El concepto fundamental que liga a los trabajos expuestos en Non non non parte de una comprobación que Gianikian y Ricci Lucchi han efectuado en su relación de agudos observadores críticos de buena parte de las muestras de arte contemporáneo. En esta muestra denuncian, mediante la frecuentación de las imágenes del siglo veinte y lo que llevamos del siguiente, la negación sistemática de la brutalidad de los procesos de sujeción violenta y extermino que atraviesan todo archivo, y más aún cuando éste se encuentra emparentado con alguna función relativa al ejercicio del poder. Montados como una instalación que permitía a los visitantes del Hangar Bicocca deambular entre imágenes plásticas, foto fija, cortometrajes en loop y piezas de mayor extensión, los elementos dispuestos en Non Non Non constituyeron un catálogo dinámico, un archivo razonado que interrogaba de modo desgarrador no sólo el lugar de esas imágenes en el mundo del cine sino también en el mundo del arte, trabajando en esa misma intersección. El conjunto constituyó una creación que es a la vez obra artística y ensayo crítico bajo una presentación intermediática. Como afirma Georges Didi-Huberman, un autor en íntimo diálogo con el concepto central que articula a Non non non, las suyas son imágenes que no solo significan, a veces por susurros y otras por gritos, sino que también son imágenes que queman.
Por último, volviendo a ese formato de largometraje cuya estructura les permite la tradicional y tan cara navegación narrativa, en una manera que evoca nada casualmente a esa condición de viajeros de la imagen que también les es propia, se ubica su última producción al momento, Pays barbare, presentada en Locarno 2013. Elaborada a partir de imágenes de archivo de origen colonial, tomadas en Libia y Etiopía, particulares orgullos cautivos del régimen fascista en el período de entreguerras, esa reconstrucción de un imperio con mucho de absurdo es cotejada con el registro de la guerra en su costado más crudo. Las imágenes de propaganda imperial contrastan con la caída de Mussolini presentada en su exposición más abyecta, la del cadáver desfigurado del Duce y su amante expuestos en la Plaza Loreto de Milán, luego de su ejecución sumaria. Pays barbare ya justificaría su título con ese cruento entramado, entre la violencia contenida o el estallido que el espectador podría localizar en los tiempos pasados a los que la imagen de archivo no deja de convocar de modo implacable.

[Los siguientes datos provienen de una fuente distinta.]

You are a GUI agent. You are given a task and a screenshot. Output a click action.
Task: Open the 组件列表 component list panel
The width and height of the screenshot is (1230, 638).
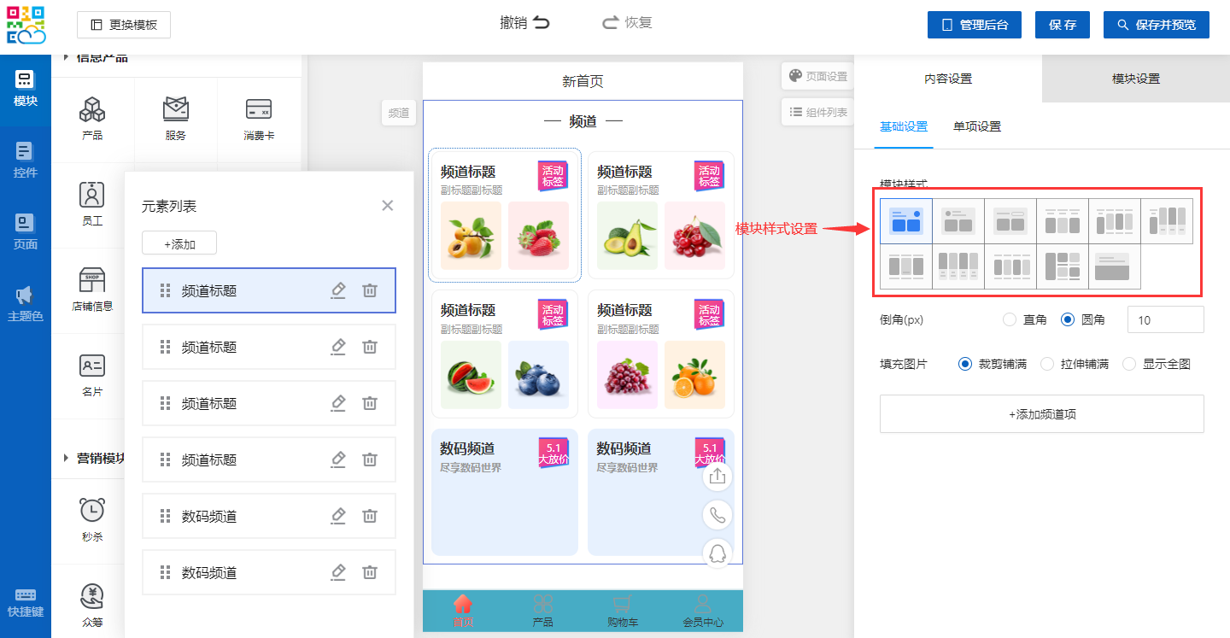(x=817, y=112)
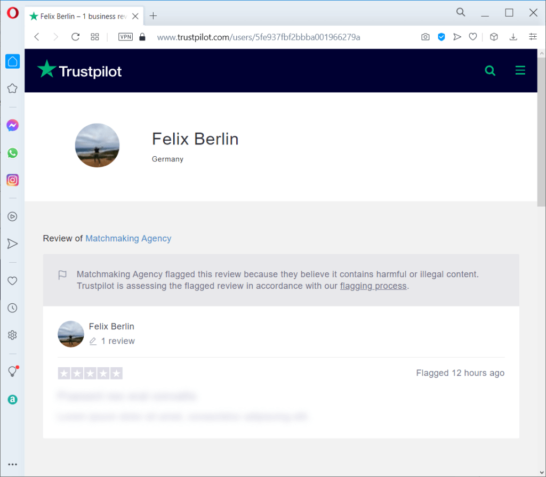Follow the flagging process link
The height and width of the screenshot is (477, 546).
(x=373, y=286)
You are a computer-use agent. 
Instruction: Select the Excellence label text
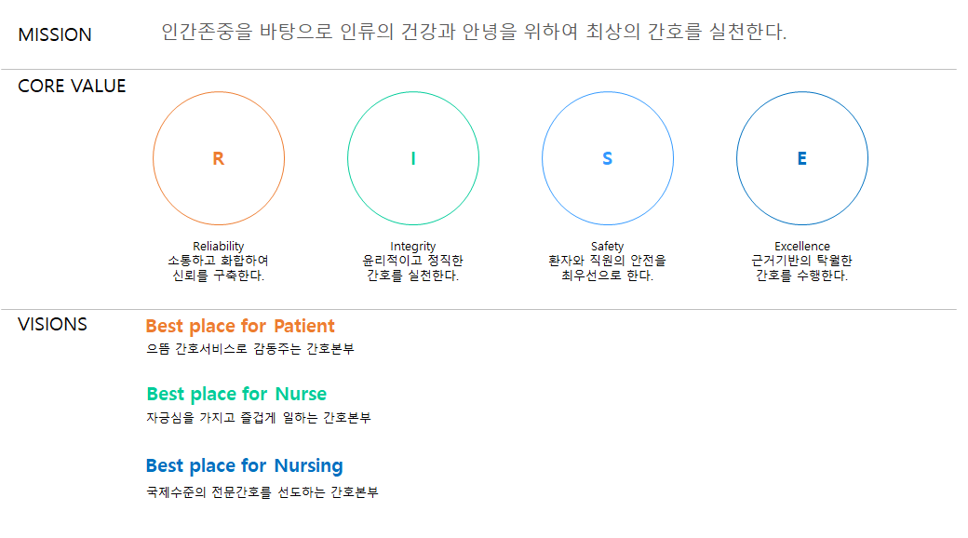(802, 246)
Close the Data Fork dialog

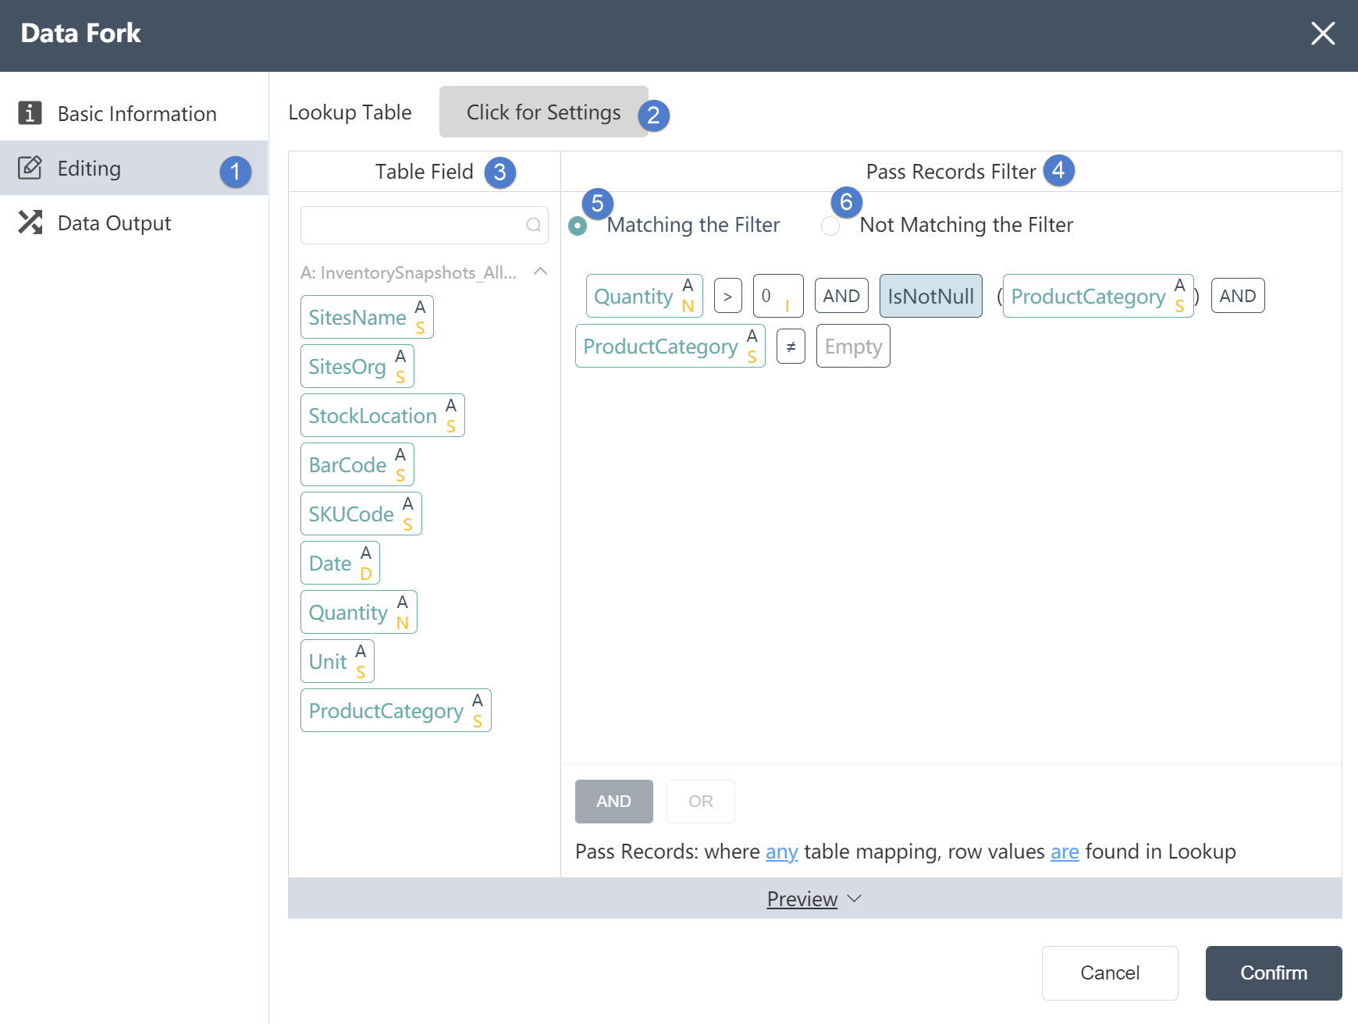point(1323,34)
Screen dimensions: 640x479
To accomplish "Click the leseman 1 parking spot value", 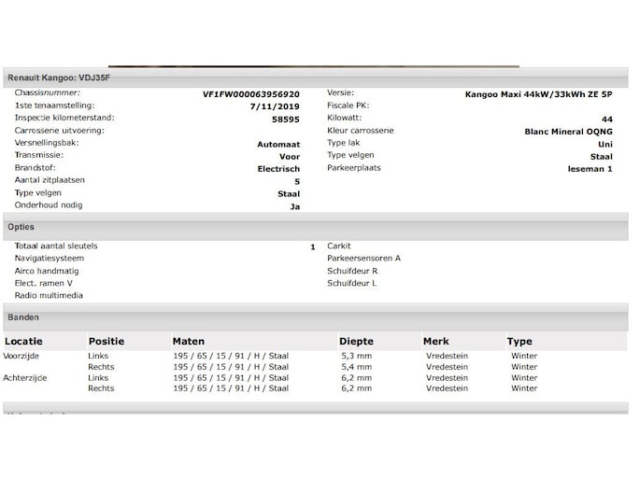I will coord(590,169).
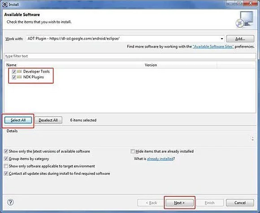
Task: Click the Developer Tools category icon
Action: [x=19, y=71]
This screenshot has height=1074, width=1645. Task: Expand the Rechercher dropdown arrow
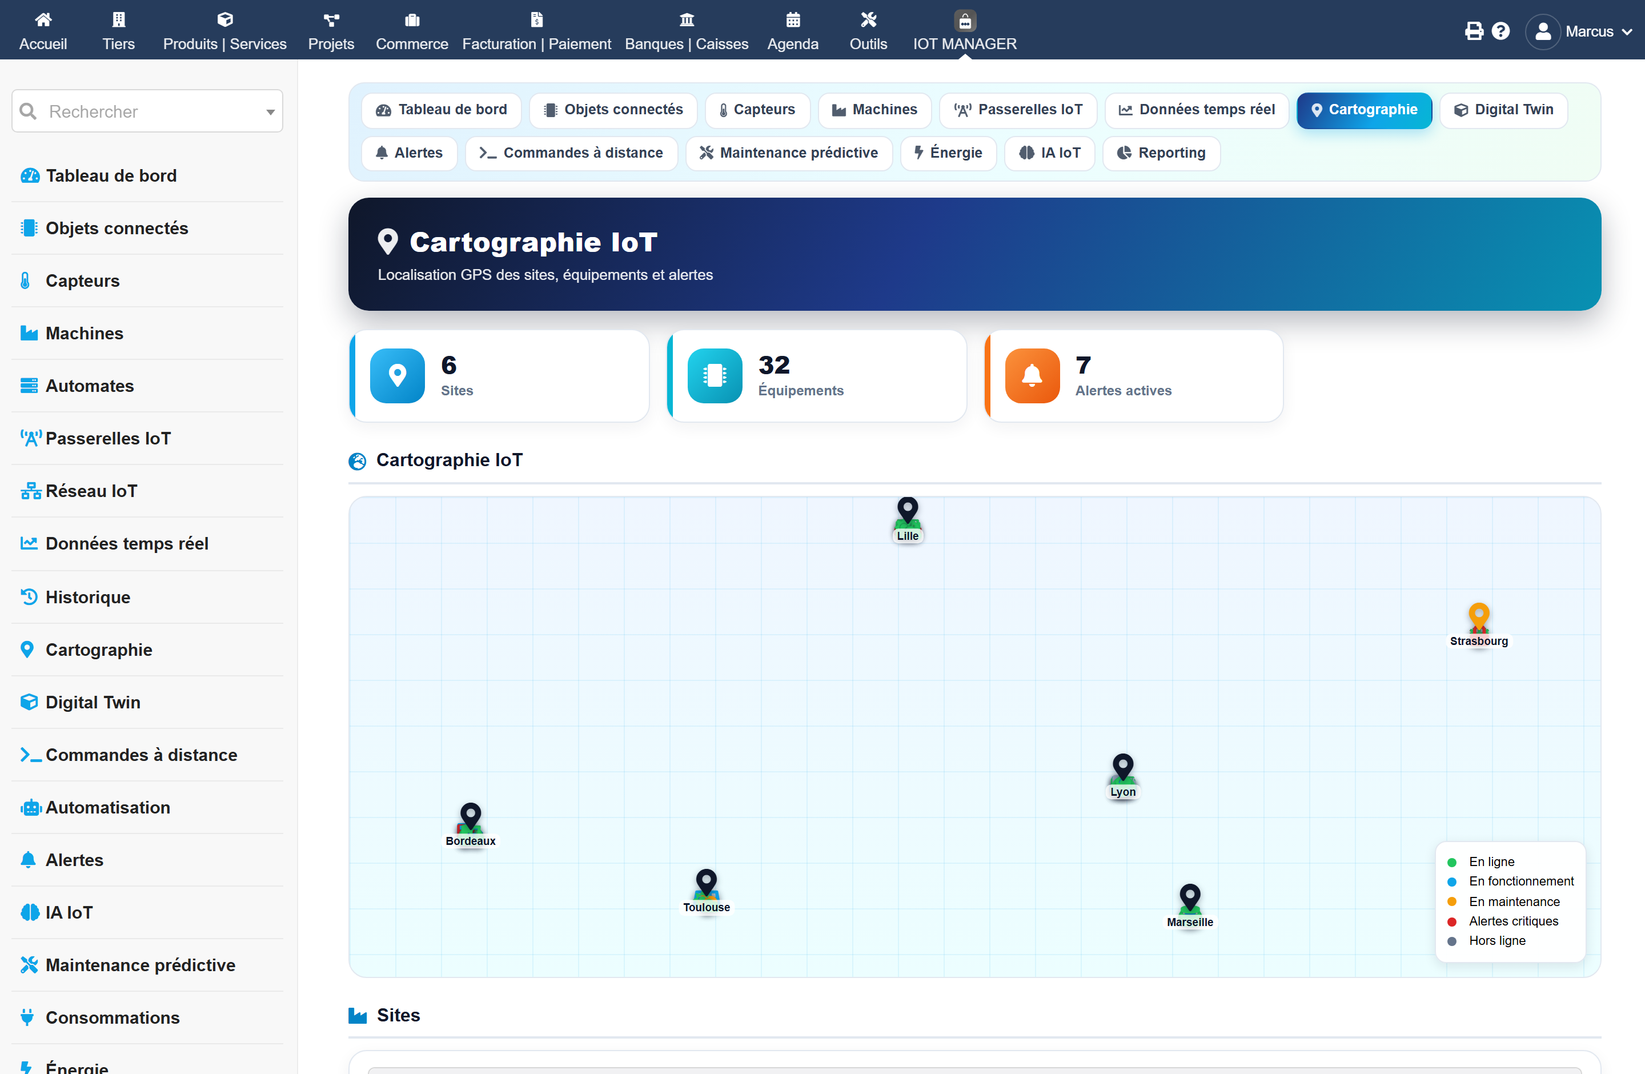(x=270, y=112)
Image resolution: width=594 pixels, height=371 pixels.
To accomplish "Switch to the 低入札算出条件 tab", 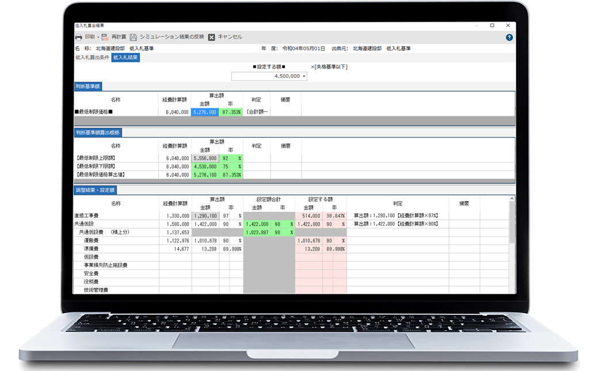I will 92,58.
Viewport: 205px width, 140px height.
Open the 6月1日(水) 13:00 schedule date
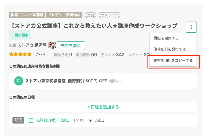[53, 120]
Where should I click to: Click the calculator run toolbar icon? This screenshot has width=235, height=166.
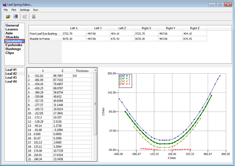point(34,17)
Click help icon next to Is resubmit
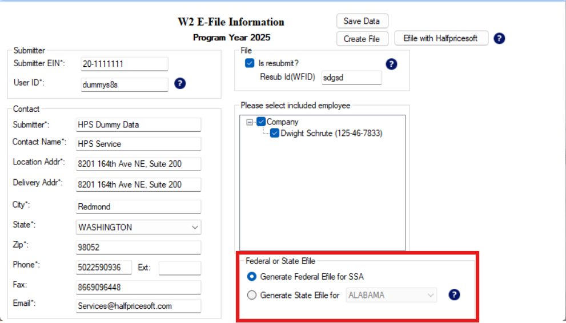The width and height of the screenshot is (566, 323). pos(391,64)
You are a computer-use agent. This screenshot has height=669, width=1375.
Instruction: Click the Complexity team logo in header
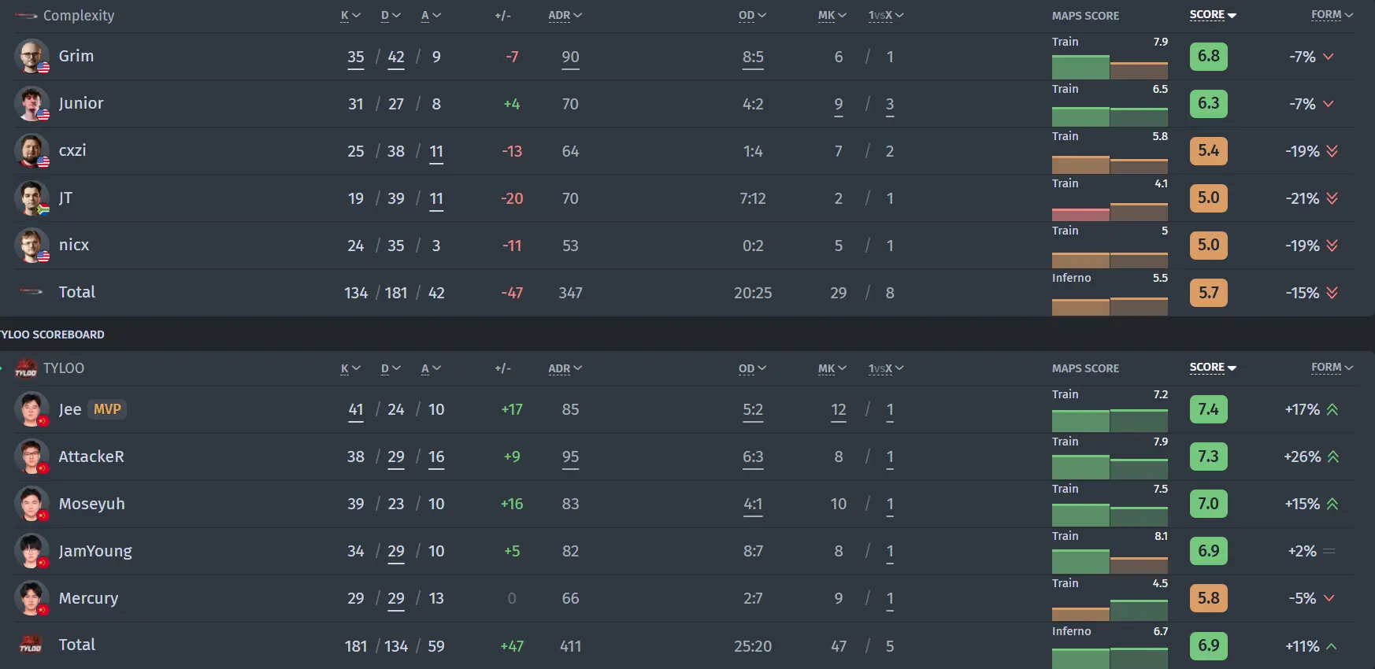(x=26, y=16)
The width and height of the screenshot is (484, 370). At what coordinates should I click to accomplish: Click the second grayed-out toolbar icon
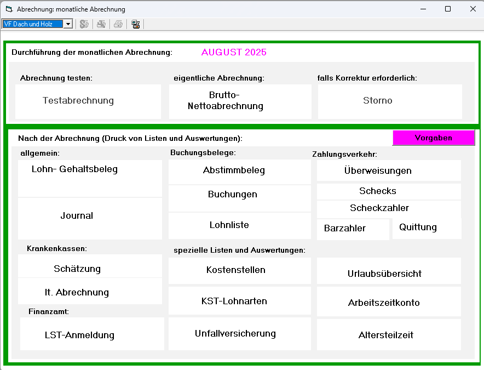pos(101,24)
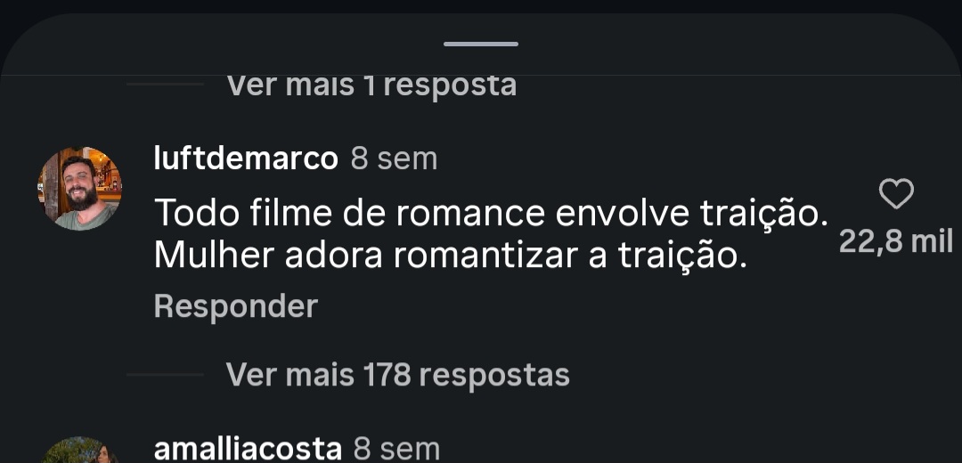Tap the divider line left of 1 resposta

click(x=165, y=84)
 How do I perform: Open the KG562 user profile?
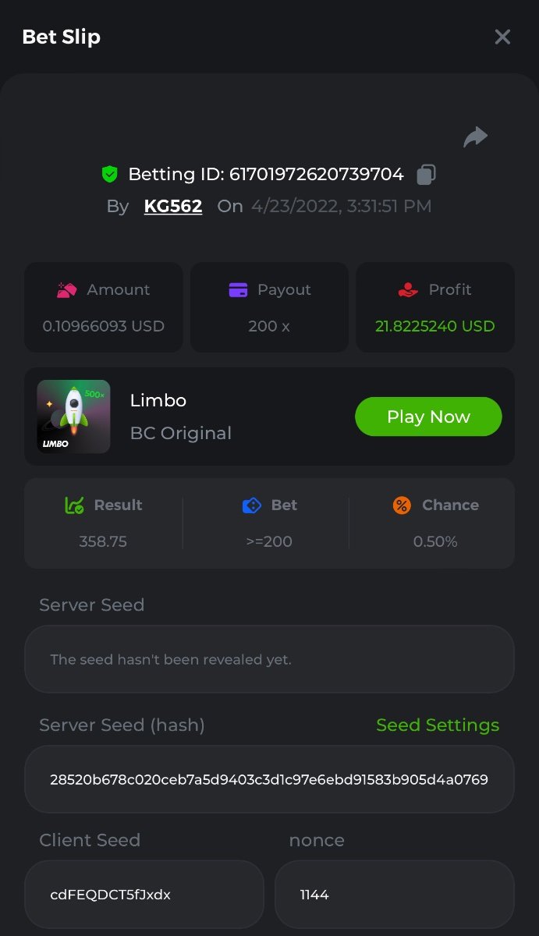[x=173, y=207]
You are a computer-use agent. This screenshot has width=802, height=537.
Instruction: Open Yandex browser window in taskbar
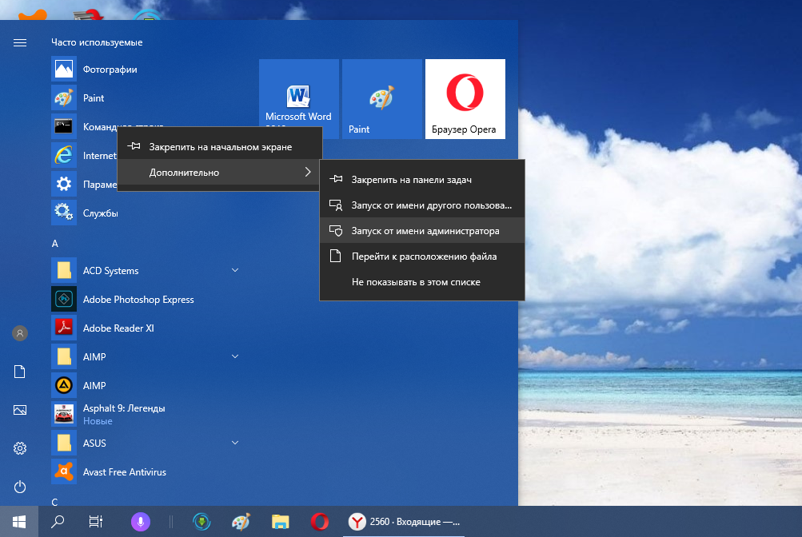coord(405,522)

Pero siempre hay algo más en las temporalidades del cine de Gianikian y Ricci-Lucchi, y aquí particularmente acecha la sombra que esas imágenes del pasado ciernen sobre nuestro presente de herencias coloniales, geografías privilegiadas y tragedias de refugiados. El Pays barbare en cuestión no quedó confinado en el fondo de la historia sino que acecha de forma ominosa en el actual paisaje europeo, bajo los nombres de Ceuta, Melilla o Lampedusa, por citar sólo algunas localizaciones de esa ignominia contemporánea que un insistente non, non, non, no puede acallar. El cine de Gianikian y Ricci Lucchi tiende sus vectores hacia una memoria que es, a la vez, clave crucial para iluminar los dramas y urgencias del presente.